ISO 27002 2022 Frequently asked questions

ISO 27001:2022 What has changed?

January 31st, 2023 Posted in ISO 27001

The long-awaited ISO 27001:2022 standard has been released and has brought with it a raft of changes.

What has changed in the new iteration of ISO 27001?

The first noticeable difference is that the information security standard document title has been simplified to the relatable “Information security, cyber security, and privacy protection – Information security management systems.”

More significantly, some adjustments have been applied to Clauses 4 to 10.

  • Clause 3 “Definitions”

This section now contains links to the ISO online browsing platform and the IEC Electropedia which contain the terminology databases. The addition of these links will make it much easier for people to review terminology to gain clarity on clauses and controls.

  • Clause 4.2 “Understanding the needs and expectations of interested parties”

Addition of item (c) stating “which of these requirements will be addressed through the information security management system” the impact being that more clarity will be needed regarding the requirements of interested parties.

  • Clause 4.4 “Information security management system”
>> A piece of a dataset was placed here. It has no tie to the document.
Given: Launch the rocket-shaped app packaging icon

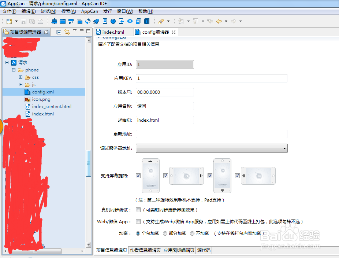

Additional wording has been introduced, requiring the inclusion of “the processes needed [for the maintenance and improvement of the ISMS] and their interactions, in accordance with the requirements of this document.” This addition allows for alignment to other ISO standards such as ISO 9001:2015 and 22301:2019.
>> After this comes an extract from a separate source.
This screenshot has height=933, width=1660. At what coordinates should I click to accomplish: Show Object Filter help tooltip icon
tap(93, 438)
  • Clause 5.3 “Organisational roles, responsibilities and authorities”

Now amended and reads “Top management shall ensure that the responsibilities and authorities for roles relevant to information security are assigned and communicated within the organisation” adding clarity with regards to whom those roles should be communicated.

  • Clause 6.1.3 “Information security risk treatment”

Update in Note 2 now reads “Annex A contains a list of possible information security controls.” rather than the original “comprehensive list of control objectives and controls.” This is emphasising the fact that there are other controls that may be considered as part of your ISMS.

  • Clause 6.2 “Information security objectives and planning to achieve them”

Addition of item (d) which requires objectives to be monitored throughout the lifecycle of the certification. Previously not a defined requirement in ISO 27001:2013 but now ensures that progress against objectives, or lack of, is monitored.

  • Clause 6.3 “Planning of Changes”

An entirely new clause but covering the pre-existing requirements of Change control, this clause is named “Planning of Changes.” Ensures that when the organisation needs to perform changes to the information security management system, these changes must be conducted in a planned manner.

  • Clause 7.4 “Communication”

An additional amendment was made which has led to the removal of item (e), the requirement for setting up processes for communication, indicating that the way communications are effected has little impact on how they are received.

  • Clause 8.1 “Operational planning and control”

Now reads “The organisation shall ensure that externally provided process, products or services that are relevant to the ISMS are controlled.” The wording of this control now provides more clarity for implementing an ISMS compared to the original “The organisation shall ensure that outsourced processes are determined and controlled.” Additionally, the requirement to implement plans for achieving objectives was deleted, this is because it is covered in Clause 6.2.

  • Clause 9.1 “Monitoring, measurement analysis and evaluation”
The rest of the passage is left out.